*DESCRIPTION OF THE TASK*. Could you restate all of the entries, word for word?

[Stored data]

== Segment start ==

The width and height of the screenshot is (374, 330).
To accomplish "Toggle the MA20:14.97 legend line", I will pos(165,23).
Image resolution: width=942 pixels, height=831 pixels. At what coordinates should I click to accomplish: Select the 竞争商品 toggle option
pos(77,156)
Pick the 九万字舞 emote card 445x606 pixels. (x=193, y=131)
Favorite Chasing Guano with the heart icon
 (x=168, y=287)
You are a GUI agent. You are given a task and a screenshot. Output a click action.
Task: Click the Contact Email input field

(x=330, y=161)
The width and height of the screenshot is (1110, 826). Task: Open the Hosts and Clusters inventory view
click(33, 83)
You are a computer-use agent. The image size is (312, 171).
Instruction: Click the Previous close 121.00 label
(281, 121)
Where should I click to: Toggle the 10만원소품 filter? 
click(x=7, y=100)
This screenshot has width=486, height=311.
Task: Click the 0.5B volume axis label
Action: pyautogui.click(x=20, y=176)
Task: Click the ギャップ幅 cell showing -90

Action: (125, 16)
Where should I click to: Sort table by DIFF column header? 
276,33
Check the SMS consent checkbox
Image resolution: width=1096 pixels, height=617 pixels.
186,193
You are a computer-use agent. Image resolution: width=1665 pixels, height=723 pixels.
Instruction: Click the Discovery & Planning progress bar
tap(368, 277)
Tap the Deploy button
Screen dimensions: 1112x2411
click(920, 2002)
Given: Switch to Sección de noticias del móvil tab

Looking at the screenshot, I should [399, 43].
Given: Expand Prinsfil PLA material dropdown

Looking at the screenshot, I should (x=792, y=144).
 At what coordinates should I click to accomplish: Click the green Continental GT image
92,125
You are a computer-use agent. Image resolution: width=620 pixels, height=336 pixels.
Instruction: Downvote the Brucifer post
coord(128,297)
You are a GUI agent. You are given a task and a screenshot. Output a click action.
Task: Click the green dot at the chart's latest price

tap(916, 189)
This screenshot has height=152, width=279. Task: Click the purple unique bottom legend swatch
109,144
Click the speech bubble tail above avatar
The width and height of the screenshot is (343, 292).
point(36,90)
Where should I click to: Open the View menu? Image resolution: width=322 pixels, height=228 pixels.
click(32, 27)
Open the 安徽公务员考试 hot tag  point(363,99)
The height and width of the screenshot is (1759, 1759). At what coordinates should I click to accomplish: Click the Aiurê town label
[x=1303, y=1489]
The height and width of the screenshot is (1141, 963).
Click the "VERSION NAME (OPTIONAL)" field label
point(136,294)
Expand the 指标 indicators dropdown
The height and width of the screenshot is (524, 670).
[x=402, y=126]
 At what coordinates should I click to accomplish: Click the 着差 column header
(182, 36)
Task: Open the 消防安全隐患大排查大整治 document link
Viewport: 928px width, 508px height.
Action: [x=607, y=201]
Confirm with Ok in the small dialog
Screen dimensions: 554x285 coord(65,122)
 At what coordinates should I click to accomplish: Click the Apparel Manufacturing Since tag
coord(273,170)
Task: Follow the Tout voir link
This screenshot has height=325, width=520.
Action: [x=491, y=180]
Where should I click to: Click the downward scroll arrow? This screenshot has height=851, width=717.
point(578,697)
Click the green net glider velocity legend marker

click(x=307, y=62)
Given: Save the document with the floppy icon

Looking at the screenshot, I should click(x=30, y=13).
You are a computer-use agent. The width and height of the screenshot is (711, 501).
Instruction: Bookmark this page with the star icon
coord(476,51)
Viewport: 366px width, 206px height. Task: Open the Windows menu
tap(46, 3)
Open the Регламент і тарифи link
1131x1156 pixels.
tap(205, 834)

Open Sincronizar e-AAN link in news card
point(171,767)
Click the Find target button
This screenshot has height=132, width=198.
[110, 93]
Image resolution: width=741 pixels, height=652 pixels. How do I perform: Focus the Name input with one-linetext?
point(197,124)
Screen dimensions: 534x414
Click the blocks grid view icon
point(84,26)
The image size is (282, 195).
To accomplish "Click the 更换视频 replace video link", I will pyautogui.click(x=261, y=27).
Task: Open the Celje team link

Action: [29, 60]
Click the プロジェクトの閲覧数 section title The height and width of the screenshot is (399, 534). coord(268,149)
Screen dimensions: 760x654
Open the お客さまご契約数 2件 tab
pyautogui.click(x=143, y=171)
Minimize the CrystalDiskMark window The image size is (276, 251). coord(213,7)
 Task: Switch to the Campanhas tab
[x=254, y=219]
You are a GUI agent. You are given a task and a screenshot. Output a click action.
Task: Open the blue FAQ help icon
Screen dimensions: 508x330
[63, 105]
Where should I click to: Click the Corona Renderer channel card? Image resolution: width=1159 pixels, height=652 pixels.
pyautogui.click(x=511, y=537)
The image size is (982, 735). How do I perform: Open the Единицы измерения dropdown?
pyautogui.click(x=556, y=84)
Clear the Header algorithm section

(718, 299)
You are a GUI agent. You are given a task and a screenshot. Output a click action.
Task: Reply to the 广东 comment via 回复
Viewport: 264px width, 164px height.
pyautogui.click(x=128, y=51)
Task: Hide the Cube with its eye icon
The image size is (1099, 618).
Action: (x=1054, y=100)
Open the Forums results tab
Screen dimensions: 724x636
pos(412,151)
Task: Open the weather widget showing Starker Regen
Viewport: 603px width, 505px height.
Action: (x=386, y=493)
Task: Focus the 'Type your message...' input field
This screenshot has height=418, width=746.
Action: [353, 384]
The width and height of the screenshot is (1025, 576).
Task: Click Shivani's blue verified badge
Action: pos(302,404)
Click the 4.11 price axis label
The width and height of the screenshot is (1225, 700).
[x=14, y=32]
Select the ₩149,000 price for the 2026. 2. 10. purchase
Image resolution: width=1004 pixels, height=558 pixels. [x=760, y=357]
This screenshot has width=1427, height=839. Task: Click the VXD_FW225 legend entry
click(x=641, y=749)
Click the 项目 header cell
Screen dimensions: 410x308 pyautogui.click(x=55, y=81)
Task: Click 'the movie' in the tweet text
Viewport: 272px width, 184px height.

== Segment end ==

*EXERCISE OUTPUT*.
The width and height of the screenshot is (374, 330).
To accomplish "Toggle the MA20:14.97 legend line", I will pos(165,23).
Image resolution: width=942 pixels, height=831 pixels. At what coordinates should I click to accomplish: Select the 竞争商品 toggle option
pos(77,156)
Pick the 九万字舞 emote card 445x606 pixels. (x=193, y=131)
Favorite Chasing Guano with the heart icon
 (x=168, y=287)
You are a GUI agent. You are given a task and a screenshot. Output a click action.
Task: Click the Contact Email input field

(x=330, y=161)
The width and height of the screenshot is (1110, 826). Task: Open the Hosts and Clusters inventory view
click(33, 83)
You are a computer-use agent. The image size is (312, 171).
Instruction: Click the Previous close 121.00 label
(281, 121)
Where should I click to: Toggle the 10만원소품 filter? 
click(x=7, y=100)
This screenshot has width=486, height=311.
Task: Click the 0.5B volume axis label
Action: pyautogui.click(x=20, y=176)
Task: Click the ギャップ幅 cell showing -90

Action: (125, 16)
Where should I click to: Sort table by DIFF column header? 
276,33
Check the SMS consent checkbox
Image resolution: width=1096 pixels, height=617 pixels.
186,193
You are a computer-use agent. Image resolution: width=1665 pixels, height=723 pixels.
Instruction: Click the Discovery & Planning progress bar
tap(368, 277)
Tap the Deploy button
Screen dimensions: 1112x2411
click(920, 2002)
Given: Switch to Sección de noticias del móvil tab

Looking at the screenshot, I should [399, 43].
Given: Expand Prinsfil PLA material dropdown

Looking at the screenshot, I should (x=792, y=144).
 At what coordinates should I click to accomplish: Click the green Continental GT image
92,125
You are a computer-use agent. Image resolution: width=620 pixels, height=336 pixels.
Instruction: Downvote the Brucifer post
coord(128,297)
You are a GUI agent. You are given a task and a screenshot. Output a click action.
Task: Click the green dot at the chart's latest price

tap(916, 189)
This screenshot has height=152, width=279. Task: Click the purple unique bottom legend swatch
109,144
Click the speech bubble tail above avatar
The width and height of the screenshot is (343, 292).
point(36,90)
Where should I click to: Open the View menu? Image resolution: width=322 pixels, height=228 pixels.
click(32, 27)
Open the 安徽公务员考试 hot tag  point(363,99)
The height and width of the screenshot is (1759, 1759). At what coordinates should I click to accomplish: Click the Aiurê town label
[x=1303, y=1489]
The height and width of the screenshot is (1141, 963).
Click the "VERSION NAME (OPTIONAL)" field label
point(136,294)
Expand the 指标 indicators dropdown
The height and width of the screenshot is (524, 670).
[x=402, y=126]
 At what coordinates should I click to accomplish: Click the 着差 column header
(182, 36)
Task: Open the 消防安全隐患大排查大整治 document link
Viewport: 928px width, 508px height.
Action: [x=607, y=201]
Confirm with Ok in the small dialog
Screen dimensions: 554x285 coord(65,122)
 At what coordinates should I click to accomplish: Click the Apparel Manufacturing Since tag
coord(273,170)
Task: Follow the Tout voir link
This screenshot has height=325, width=520.
Action: [x=491, y=180]
Where should I click to: Click the downward scroll arrow? This screenshot has height=851, width=717.
point(578,697)
Click the green net glider velocity legend marker

click(x=307, y=62)
Given: Save the document with the floppy icon

Looking at the screenshot, I should click(x=30, y=13).
You are a computer-use agent. The width and height of the screenshot is (711, 501).
Instruction: Bookmark this page with the star icon
coord(476,51)
Viewport: 366px width, 206px height. Task: Open the Windows menu
tap(46, 3)
Open the Регламент і тарифи link
1131x1156 pixels.
tap(205, 834)

Open Sincronizar e-AAN link in news card
point(171,767)
Click the Find target button
This screenshot has height=132, width=198.
[110, 93]
Image resolution: width=741 pixels, height=652 pixels. How do I perform: Focus the Name input with one-linetext?
point(197,124)
Screen dimensions: 534x414
Click the blocks grid view icon
point(84,26)
The image size is (282, 195).
To accomplish "Click the 更换视频 replace video link", I will pyautogui.click(x=261, y=27).
Task: Open the Celje team link

Action: [29, 60]
Click the プロジェクトの閲覧数 section title The height and width of the screenshot is (399, 534). coord(268,149)
Screen dimensions: 760x654
Open the お客さまご契約数 2件 tab
pyautogui.click(x=143, y=171)
Minimize the CrystalDiskMark window The image size is (276, 251). coord(213,7)
 Task: Switch to the Campanhas tab
[x=254, y=219]
You are a GUI agent. You are given a task and a screenshot. Output a click action.
Task: Open the blue FAQ help icon
Screen dimensions: 508x330
[63, 105]
Where should I click to: Click the Corona Renderer channel card? Image resolution: width=1159 pixels, height=652 pixels.
pyautogui.click(x=511, y=537)
The image size is (982, 735). How do I perform: Open the Единицы измерения dropdown?
pyautogui.click(x=556, y=84)
Clear the Header algorithm section

(718, 299)
You are a GUI agent. You are given a task and a screenshot. Output a click action.
Task: Reply to the 广东 comment via 回复
Viewport: 264px width, 164px height.
pyautogui.click(x=128, y=51)
Task: Hide the Cube with its eye icon
The image size is (1099, 618).
Action: (x=1054, y=100)
Open the Forums results tab
Screen dimensions: 724x636
pos(412,151)
Task: Open the weather widget showing Starker Regen
Viewport: 603px width, 505px height.
Action: (x=386, y=493)
Task: Focus the 'Type your message...' input field
This screenshot has height=418, width=746.
Action: [353, 384]
The width and height of the screenshot is (1025, 576).
Task: Click Shivani's blue verified badge
Action: pos(302,404)
Click the 4.11 price axis label
The width and height of the screenshot is (1225, 700).
[x=14, y=32]
Select the ₩149,000 price for the 2026. 2. 10. purchase
Image resolution: width=1004 pixels, height=558 pixels. [x=760, y=357]
This screenshot has width=1427, height=839. Task: Click the VXD_FW225 legend entry
click(x=641, y=749)
Click the 项目 header cell
Screen dimensions: 410x308 pyautogui.click(x=55, y=81)
Task: Click 'the movie' in the tweet text
Viewport: 272px width, 184px height.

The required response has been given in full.